- [TASK]: Pull every line that includes the word "agent" from the data.
=== INPUT RECORDS ===
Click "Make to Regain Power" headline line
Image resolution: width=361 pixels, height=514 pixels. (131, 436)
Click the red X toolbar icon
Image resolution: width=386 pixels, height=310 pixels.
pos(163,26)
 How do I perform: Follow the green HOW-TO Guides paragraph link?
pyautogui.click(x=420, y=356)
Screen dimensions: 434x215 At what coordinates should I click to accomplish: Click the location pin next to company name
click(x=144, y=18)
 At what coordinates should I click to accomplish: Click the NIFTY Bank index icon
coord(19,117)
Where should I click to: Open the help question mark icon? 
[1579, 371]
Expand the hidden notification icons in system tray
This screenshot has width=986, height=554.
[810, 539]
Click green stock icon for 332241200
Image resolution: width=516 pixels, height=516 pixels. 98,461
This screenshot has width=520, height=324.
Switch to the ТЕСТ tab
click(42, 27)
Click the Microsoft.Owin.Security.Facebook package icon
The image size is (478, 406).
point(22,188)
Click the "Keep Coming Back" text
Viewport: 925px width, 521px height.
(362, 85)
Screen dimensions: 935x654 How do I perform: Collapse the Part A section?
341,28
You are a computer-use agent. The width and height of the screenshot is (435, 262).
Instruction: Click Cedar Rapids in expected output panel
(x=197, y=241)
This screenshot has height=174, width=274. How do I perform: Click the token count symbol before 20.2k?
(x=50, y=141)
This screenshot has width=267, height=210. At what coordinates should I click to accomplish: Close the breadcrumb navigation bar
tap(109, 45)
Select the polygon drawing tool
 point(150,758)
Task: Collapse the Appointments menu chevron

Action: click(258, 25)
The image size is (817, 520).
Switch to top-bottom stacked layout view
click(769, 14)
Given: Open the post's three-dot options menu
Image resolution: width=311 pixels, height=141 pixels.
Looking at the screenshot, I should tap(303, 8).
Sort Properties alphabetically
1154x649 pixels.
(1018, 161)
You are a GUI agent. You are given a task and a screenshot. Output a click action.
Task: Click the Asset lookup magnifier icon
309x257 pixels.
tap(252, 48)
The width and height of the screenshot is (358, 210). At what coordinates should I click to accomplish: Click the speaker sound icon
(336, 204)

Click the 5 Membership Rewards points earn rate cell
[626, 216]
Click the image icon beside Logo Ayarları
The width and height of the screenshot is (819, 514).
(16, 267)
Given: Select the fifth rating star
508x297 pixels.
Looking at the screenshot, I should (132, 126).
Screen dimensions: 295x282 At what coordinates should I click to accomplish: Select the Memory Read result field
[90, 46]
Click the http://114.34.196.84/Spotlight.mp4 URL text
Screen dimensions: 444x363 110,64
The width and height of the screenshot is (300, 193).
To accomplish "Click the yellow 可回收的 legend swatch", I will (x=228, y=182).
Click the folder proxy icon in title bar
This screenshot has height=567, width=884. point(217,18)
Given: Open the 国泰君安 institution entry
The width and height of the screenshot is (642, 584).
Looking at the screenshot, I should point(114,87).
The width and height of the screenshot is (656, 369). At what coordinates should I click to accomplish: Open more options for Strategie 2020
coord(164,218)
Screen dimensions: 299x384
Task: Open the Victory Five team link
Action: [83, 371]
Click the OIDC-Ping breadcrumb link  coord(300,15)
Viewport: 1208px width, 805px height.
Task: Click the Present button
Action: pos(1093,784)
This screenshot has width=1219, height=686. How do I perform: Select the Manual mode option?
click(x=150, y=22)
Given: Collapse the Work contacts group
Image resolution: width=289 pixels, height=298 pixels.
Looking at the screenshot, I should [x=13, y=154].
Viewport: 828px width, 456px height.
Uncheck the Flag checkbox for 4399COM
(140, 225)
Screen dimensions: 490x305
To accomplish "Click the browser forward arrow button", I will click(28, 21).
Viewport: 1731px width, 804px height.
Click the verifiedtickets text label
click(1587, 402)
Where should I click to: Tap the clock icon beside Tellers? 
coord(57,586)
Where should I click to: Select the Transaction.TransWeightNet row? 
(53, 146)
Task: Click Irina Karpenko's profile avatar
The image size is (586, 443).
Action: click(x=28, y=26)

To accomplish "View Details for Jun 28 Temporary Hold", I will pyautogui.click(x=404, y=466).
===
- [RESULT]:
You are a computer-use agent. The width and height of the screenshot is (435, 262).
You are a GUI agent. You are given a task and a screenshot. Output a click action.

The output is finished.